Installation shot, Made in L.A. 2018. The Hammer.  Photo by Edward Goldman.

Hammer Museum presented its ambitious fourth biennial exhibition, Made in L.A. There was a remarkable diversity among the 33 participating artists. What appealed to me from the start was that most of the artists came to work in Los Angeles from the four corners of the world, drawn to LA as a unique cultural magnet. I remember how, several years ago, a smart art aficionado said to me, “Do you know that now, LA is to New York what New York used to be to Paris, after WWII?”


L & R: Installation shots, The Artist Observed: Photographs by Sidney B. Felsen. Gemini G.E.L. Los Angeles.

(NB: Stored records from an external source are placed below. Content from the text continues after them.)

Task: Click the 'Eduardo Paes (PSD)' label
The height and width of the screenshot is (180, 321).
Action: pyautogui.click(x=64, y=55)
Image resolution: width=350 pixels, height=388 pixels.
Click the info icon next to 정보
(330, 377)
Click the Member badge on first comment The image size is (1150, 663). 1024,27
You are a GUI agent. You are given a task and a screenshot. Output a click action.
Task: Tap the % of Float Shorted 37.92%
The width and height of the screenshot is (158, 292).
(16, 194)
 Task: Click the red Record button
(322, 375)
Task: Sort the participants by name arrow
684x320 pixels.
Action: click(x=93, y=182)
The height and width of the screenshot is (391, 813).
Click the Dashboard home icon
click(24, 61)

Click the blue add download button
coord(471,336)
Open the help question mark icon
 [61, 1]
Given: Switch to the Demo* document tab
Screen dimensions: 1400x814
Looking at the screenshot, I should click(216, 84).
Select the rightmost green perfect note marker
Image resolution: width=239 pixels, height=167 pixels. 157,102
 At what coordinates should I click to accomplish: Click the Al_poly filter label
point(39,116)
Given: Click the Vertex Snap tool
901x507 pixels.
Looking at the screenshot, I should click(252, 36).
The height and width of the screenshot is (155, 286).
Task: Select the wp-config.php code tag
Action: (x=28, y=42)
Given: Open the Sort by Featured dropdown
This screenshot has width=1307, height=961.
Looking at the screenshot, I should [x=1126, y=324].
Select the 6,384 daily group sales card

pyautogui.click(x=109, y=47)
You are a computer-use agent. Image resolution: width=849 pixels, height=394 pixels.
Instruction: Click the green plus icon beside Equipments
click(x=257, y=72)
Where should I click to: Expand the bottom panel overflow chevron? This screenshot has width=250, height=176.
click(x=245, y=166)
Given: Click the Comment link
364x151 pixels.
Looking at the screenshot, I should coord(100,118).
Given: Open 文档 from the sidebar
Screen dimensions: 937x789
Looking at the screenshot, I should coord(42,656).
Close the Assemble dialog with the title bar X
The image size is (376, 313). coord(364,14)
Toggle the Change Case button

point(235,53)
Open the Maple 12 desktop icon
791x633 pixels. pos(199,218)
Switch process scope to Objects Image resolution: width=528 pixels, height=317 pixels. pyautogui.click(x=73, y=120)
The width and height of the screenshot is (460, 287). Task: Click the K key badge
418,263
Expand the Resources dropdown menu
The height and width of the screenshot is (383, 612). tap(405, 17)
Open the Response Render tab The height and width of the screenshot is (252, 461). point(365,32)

Photos by Edward Goldman.

An exhibition of photographs by Sidney B. Felson, the co-founder of the famous printing workshop Gemini G.E.L., allowed us to delve into the intimate creative process by such artists as Baldessari and Serra, Jasper Johns and Rauschenberg, and, of course, Frank Gehry and David Hockney. These photographs capture the artists as they sweat, play, and work hard, giving us the sensation of being a fly on the wall.


L: Francisco. 2018. R: Saul and Lorenzo. 2008. John Sonsini. Long Beach Museum of Art. Photos by Edward Goldman.

For several decades, the focus of John Sonsini’s paintings have been portraits of Latino day laborers. His current solo exhibition at the Long Beach Museum of Art brings together many of these works, which highlight Sonsini’s intention not to beautify these hard-working men, but to focus on their inherent pride and a certain bravado. While all these day laborers quietly sit or stand, staring at us, the artist’s brushstrokes create a storm of color around them.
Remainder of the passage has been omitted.